En cas de vacance de la tutelle d'un mineur, le juge des tutelles défère celle-ci au département, en application de l'article 411 du code civil. Or les départements disposent rarement des moyens nécessaires pour gérer les biens d'un mineur sous tutelle au mieux de ses intérêts. L'article 5 autorise donc la délégation de la tutelle aux biens à un notaire ou à toute personne inscrite sur une liste dressée par le procureur de la République, sur décision du président du conseil départemental.

La liste des constructions, aménagements, installations et travaux dispensés de toute formalité au titre du code de l'urbanisme ou soumis à une simple déclaration préalable est aujourd'hui fixée par décret en Conseil d'État. Pour plus de souplesse, et afin de cesser d'encombrer les services instructeurs de dossiers de très faible importance (abris de jardin, etc.), il est proposé à l'article 6 que cette liste soit désormais fixée par délibération du conseil municipal ou du conseil communautaire (selon que la commune ou l'EPCI à fiscalité propre est compétent pour établir le plan local d'urbanisme) et, à défaut, par décret en Conseil d'État intervenant à titre supplétif.

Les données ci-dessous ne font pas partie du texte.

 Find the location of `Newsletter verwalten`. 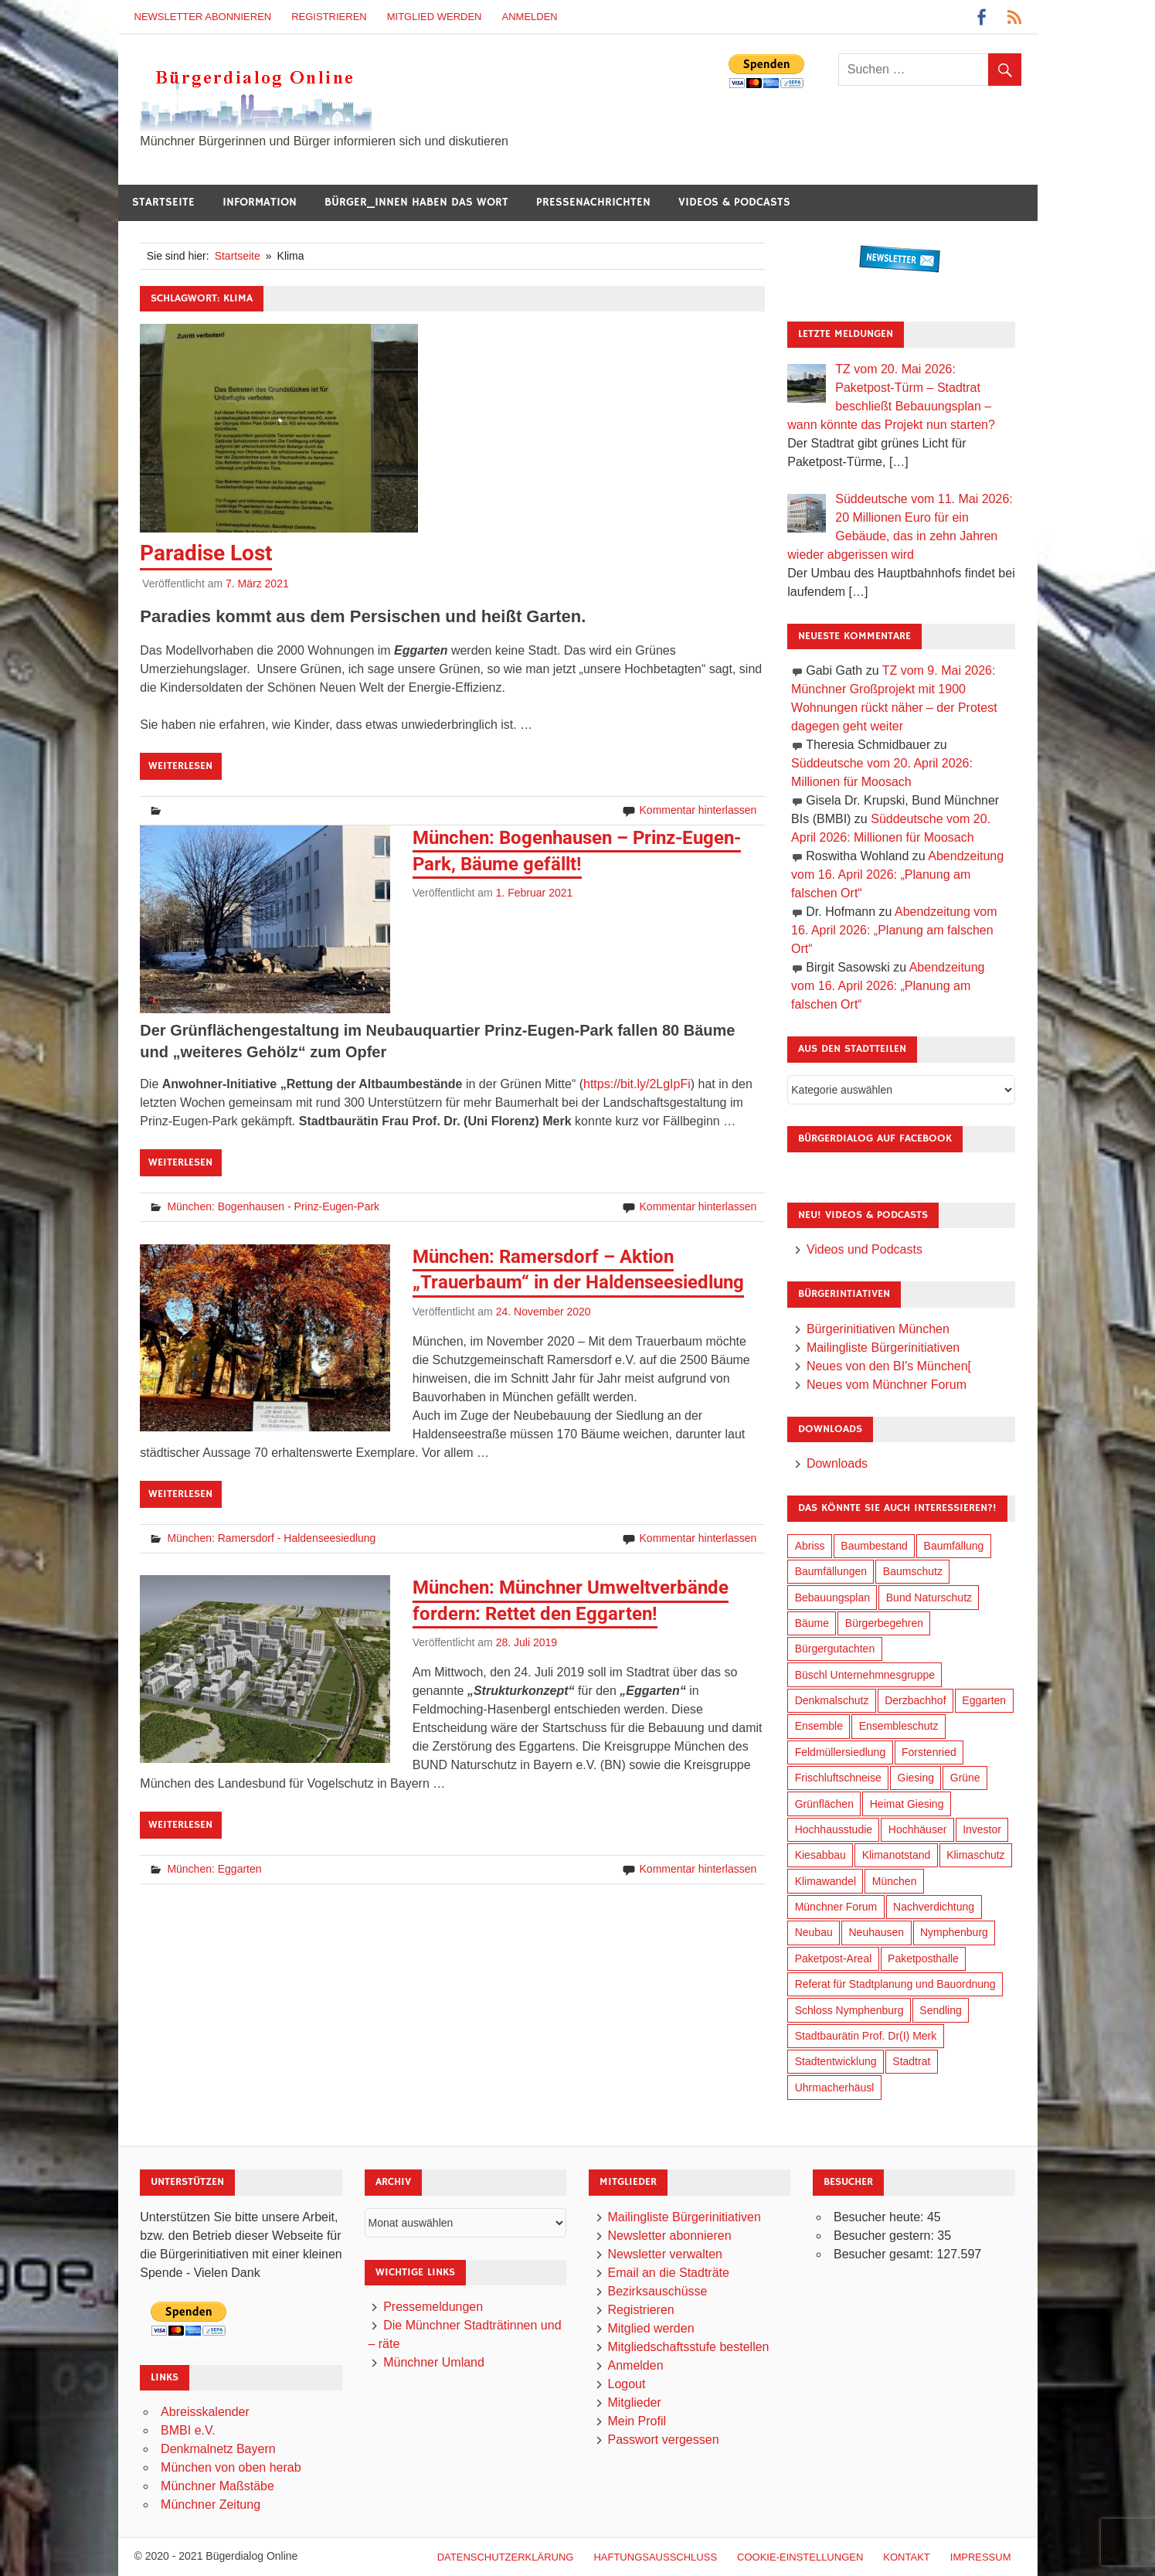

Newsletter verwalten is located at coordinates (664, 2254).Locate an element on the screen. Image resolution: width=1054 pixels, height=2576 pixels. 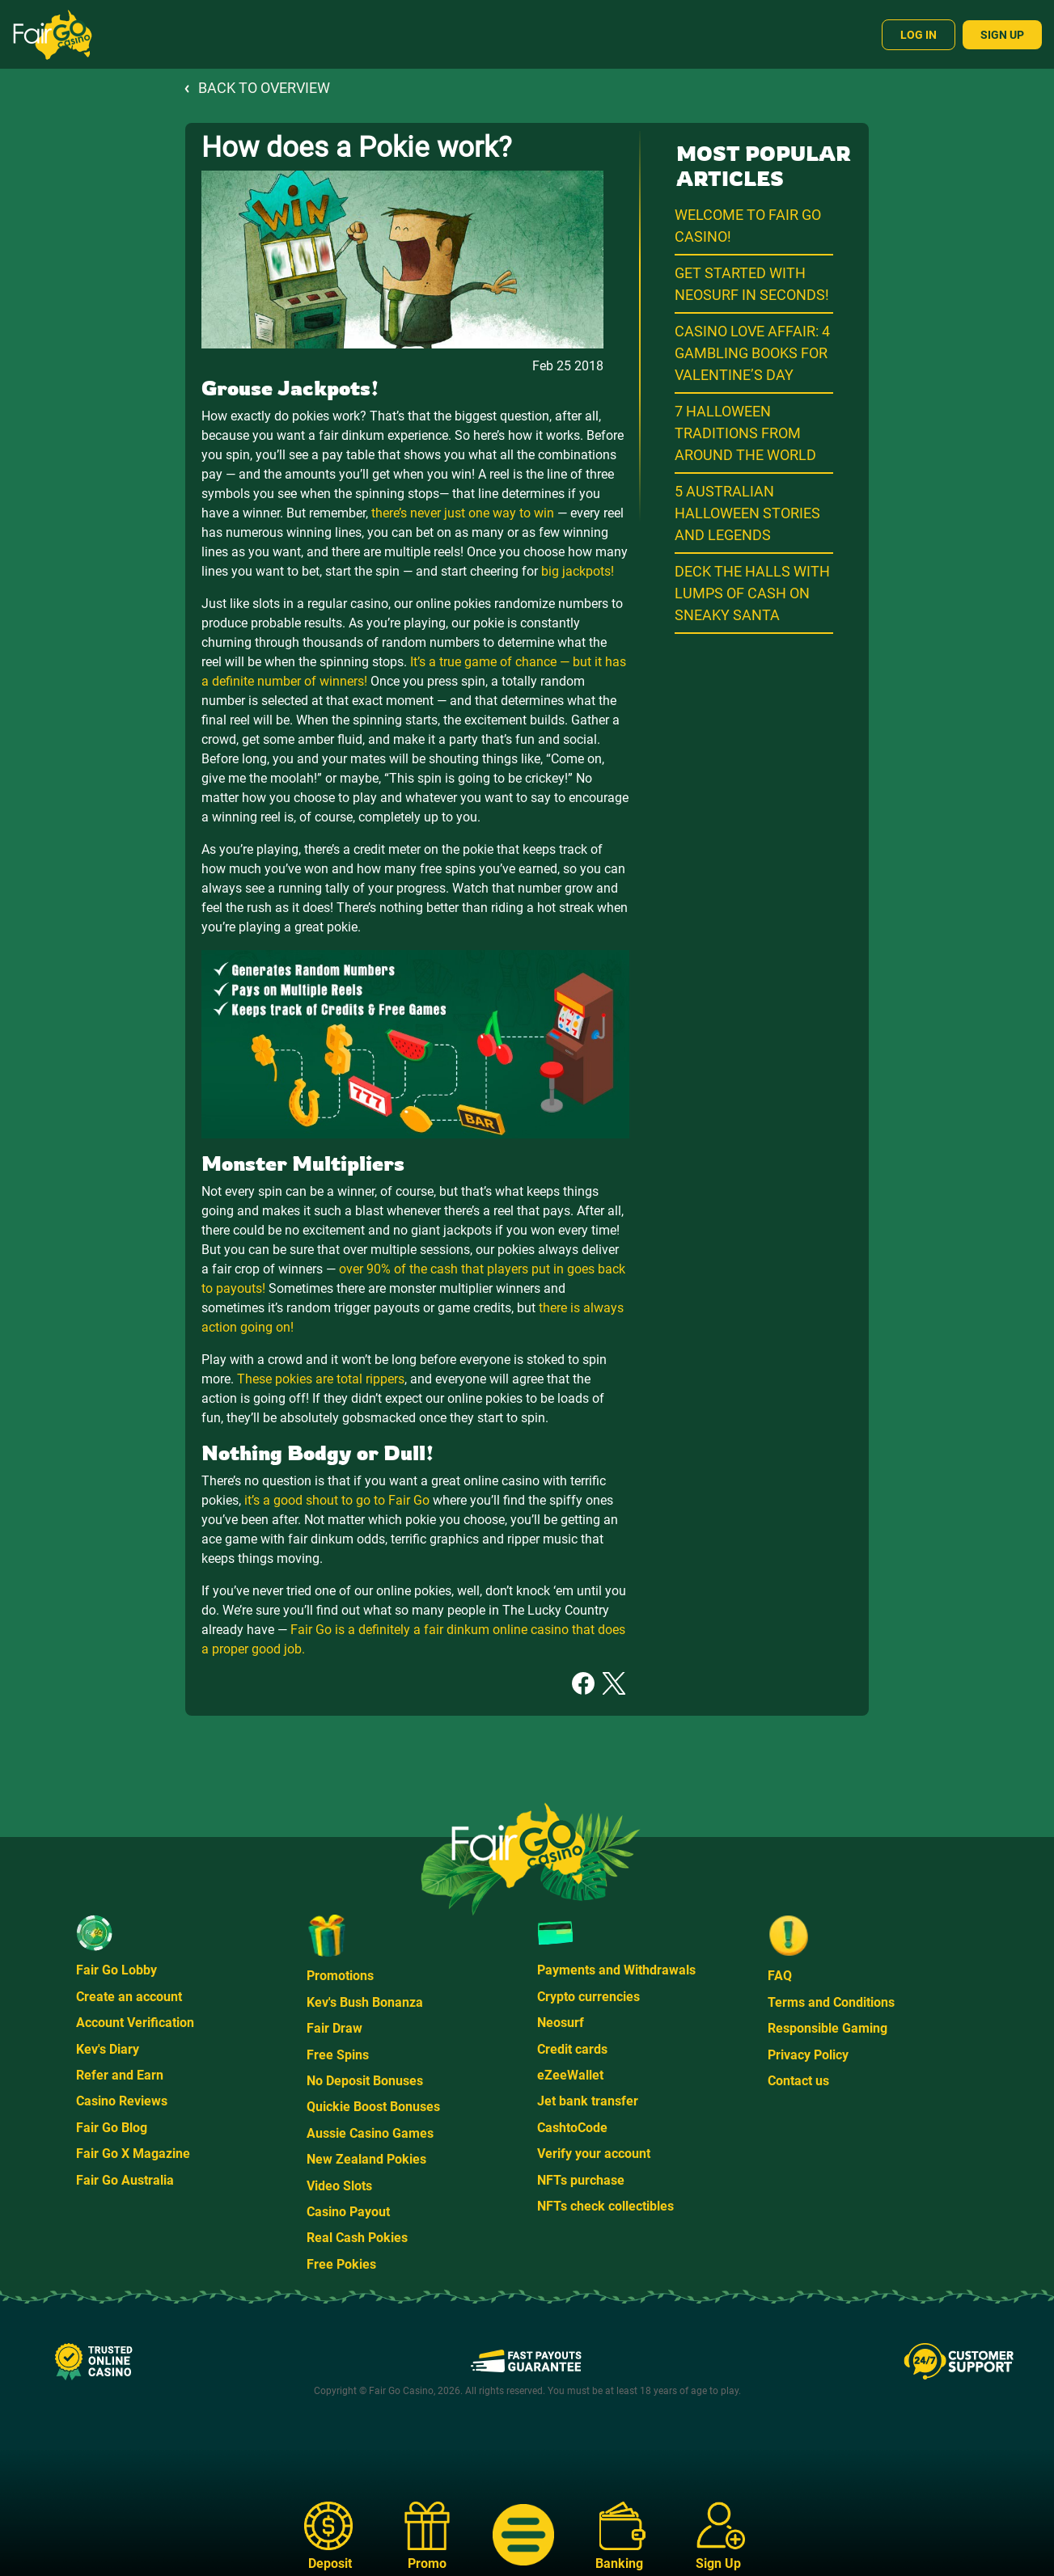
Payments and Withdrawals is located at coordinates (616, 1970).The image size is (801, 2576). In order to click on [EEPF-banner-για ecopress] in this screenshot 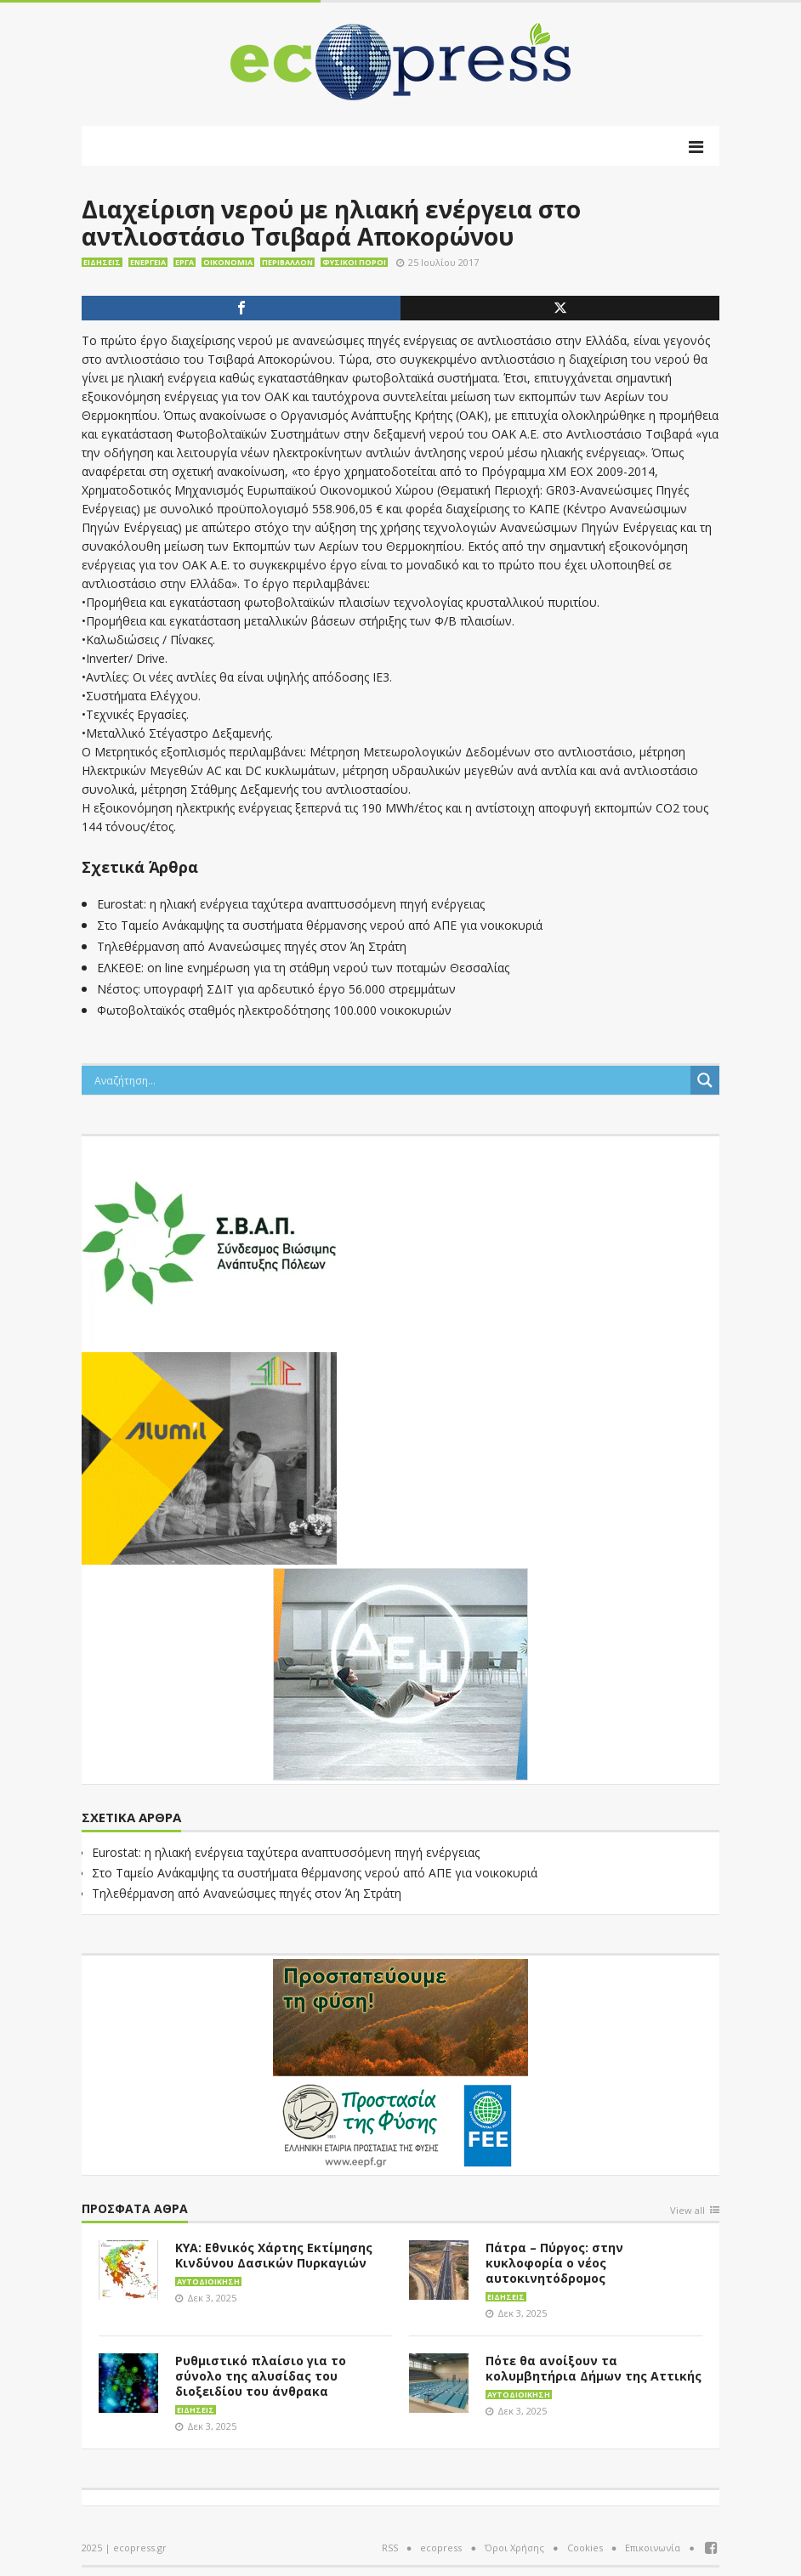, I will do `click(400, 2063)`.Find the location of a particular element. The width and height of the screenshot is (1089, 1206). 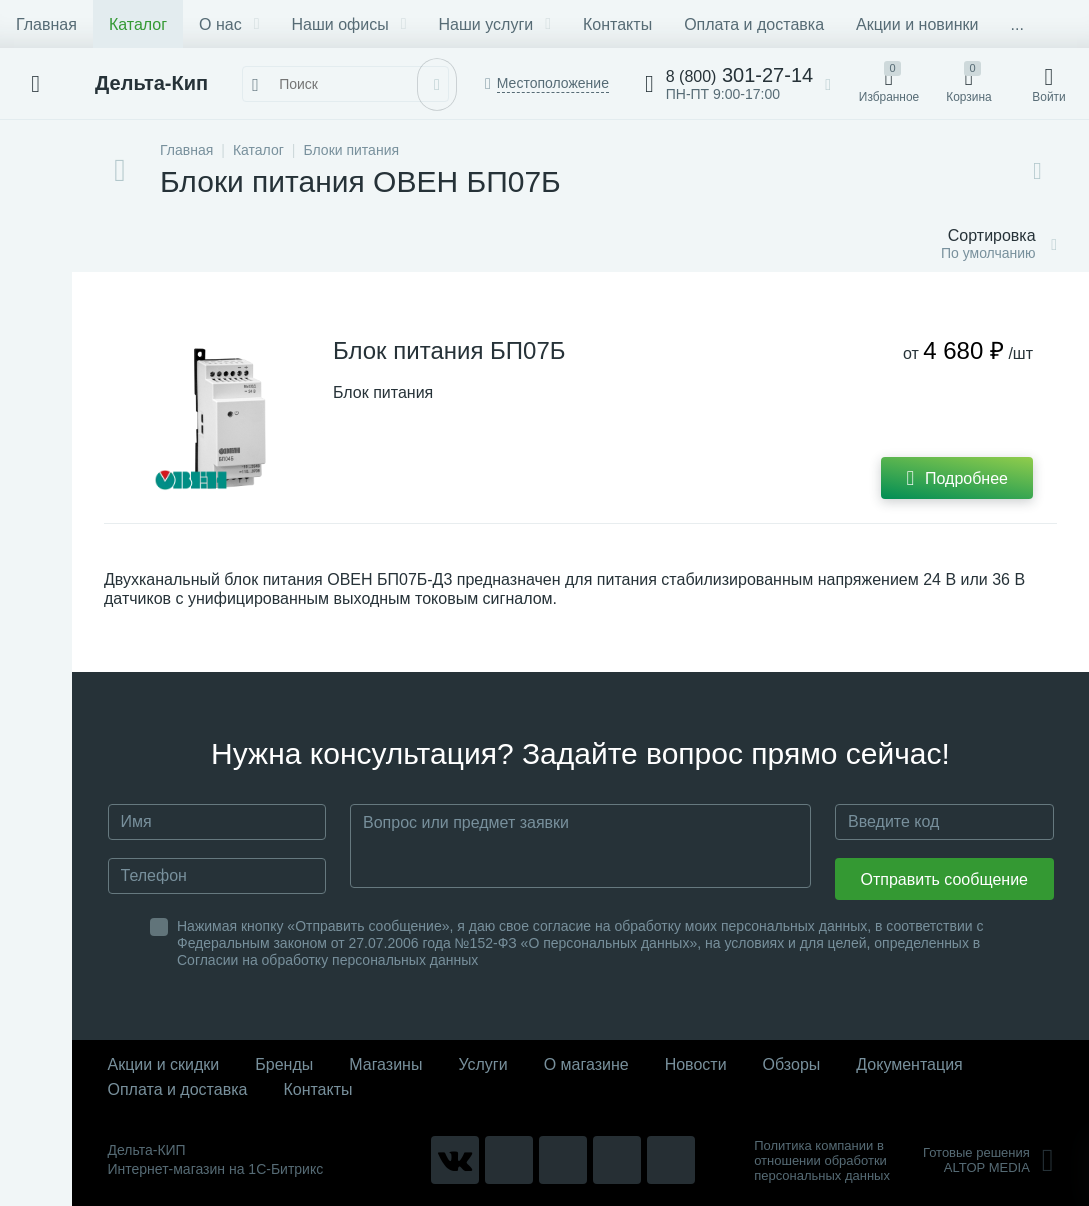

La réglementation nationale n'aurait donc qu'une valeur subsidiaire, comme c'est le cas des règles de constructibilité fixées par le règlement national d'urbanisme.

L'article 7 tend à donner davantage de marges de manoeuvre aux collectivités territoriales dans les aides qu'elles attribuent afin de favoriser l'installation ou le maintien de professionnels de santé, dans la gestion des établissements d'enseignement public de la musique, de la danse et de l'art dramatique et dans la prise de participations au sein de sociétés commerciales relatives aux infrastructures numériques. Il supprime à cet effet le renvoi au décret pour préciser les conditions d'applications de ces mesures.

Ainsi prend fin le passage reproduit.